▶ _The problem_
The response should contain every record, reproduced exactly.

▶ _Records to process_
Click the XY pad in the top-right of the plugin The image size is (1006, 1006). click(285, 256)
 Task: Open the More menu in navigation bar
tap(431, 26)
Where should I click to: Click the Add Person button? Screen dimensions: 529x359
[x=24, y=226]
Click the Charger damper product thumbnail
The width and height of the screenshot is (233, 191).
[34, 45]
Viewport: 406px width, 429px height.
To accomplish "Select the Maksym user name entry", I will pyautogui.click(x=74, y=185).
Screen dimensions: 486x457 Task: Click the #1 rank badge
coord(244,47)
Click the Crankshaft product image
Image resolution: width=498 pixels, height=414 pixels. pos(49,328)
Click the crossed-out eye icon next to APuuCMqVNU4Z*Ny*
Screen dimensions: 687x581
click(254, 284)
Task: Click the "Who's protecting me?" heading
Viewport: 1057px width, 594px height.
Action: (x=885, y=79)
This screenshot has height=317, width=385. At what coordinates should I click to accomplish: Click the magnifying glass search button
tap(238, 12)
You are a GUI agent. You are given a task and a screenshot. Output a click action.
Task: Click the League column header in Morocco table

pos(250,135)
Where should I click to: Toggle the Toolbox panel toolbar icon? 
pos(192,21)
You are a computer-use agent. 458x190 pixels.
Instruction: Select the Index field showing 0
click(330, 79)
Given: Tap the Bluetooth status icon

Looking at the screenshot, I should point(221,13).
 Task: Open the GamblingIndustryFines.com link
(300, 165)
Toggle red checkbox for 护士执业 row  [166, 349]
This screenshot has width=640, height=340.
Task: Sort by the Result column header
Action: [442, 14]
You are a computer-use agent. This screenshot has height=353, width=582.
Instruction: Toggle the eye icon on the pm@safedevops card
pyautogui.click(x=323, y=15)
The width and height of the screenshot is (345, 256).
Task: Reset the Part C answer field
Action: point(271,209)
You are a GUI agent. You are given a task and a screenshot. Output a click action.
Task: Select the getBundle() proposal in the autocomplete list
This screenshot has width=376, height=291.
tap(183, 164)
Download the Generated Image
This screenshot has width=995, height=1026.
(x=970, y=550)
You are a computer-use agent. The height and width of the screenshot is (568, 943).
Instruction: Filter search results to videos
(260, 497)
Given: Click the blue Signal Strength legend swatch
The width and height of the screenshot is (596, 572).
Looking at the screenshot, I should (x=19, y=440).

▶ _Response area_
Click the XY pad in the top-right of the plugin The image size is (1006, 1006). click(285, 256)
 Task: Open the More menu in navigation bar
tap(431, 26)
Where should I click to: Click the Add Person button? Screen dimensions: 529x359
[x=24, y=226]
Click the Charger damper product thumbnail
The width and height of the screenshot is (233, 191).
[34, 45]
Viewport: 406px width, 429px height.
To accomplish "Select the Maksym user name entry", I will pyautogui.click(x=74, y=185).
Screen dimensions: 486x457 Task: Click the #1 rank badge
coord(244,47)
Click the Crankshaft product image
Image resolution: width=498 pixels, height=414 pixels. pos(49,328)
Click the crossed-out eye icon next to APuuCMqVNU4Z*Ny*
Screen dimensions: 687x581
click(254, 284)
Task: Click the "Who's protecting me?" heading
Viewport: 1057px width, 594px height.
Action: (x=885, y=79)
This screenshot has height=317, width=385. At what coordinates should I click to accomplish: Click the magnifying glass search button
tap(238, 12)
You are a GUI agent. You are given a task and a screenshot. Output a click action.
Task: Click the League column header in Morocco table

pos(250,135)
Where should I click to: Toggle the Toolbox panel toolbar icon? 
pos(192,21)
You are a computer-use agent. 458x190 pixels.
Instruction: Select the Index field showing 0
click(330, 79)
Given: Tap the Bluetooth status icon

Looking at the screenshot, I should point(221,13).
 Task: Open the GamblingIndustryFines.com link
(300, 165)
Toggle red checkbox for 护士执业 row  [166, 349]
This screenshot has width=640, height=340.
Task: Sort by the Result column header
Action: [442, 14]
You are a computer-use agent. This screenshot has height=353, width=582.
Instruction: Toggle the eye icon on the pm@safedevops card
pyautogui.click(x=323, y=15)
The width and height of the screenshot is (345, 256).
Task: Reset the Part C answer field
Action: point(271,209)
You are a GUI agent. You are given a task and a screenshot. Output a click action.
Task: Select the getBundle() proposal in the autocomplete list
This screenshot has width=376, height=291.
tap(183, 164)
Download the Generated Image
This screenshot has width=995, height=1026.
(x=970, y=550)
You are a computer-use agent. The height and width of the screenshot is (568, 943).
Instruction: Filter search results to videos
(260, 497)
Given: Click the blue Signal Strength legend swatch
The width and height of the screenshot is (596, 572).
Looking at the screenshot, I should (x=19, y=440).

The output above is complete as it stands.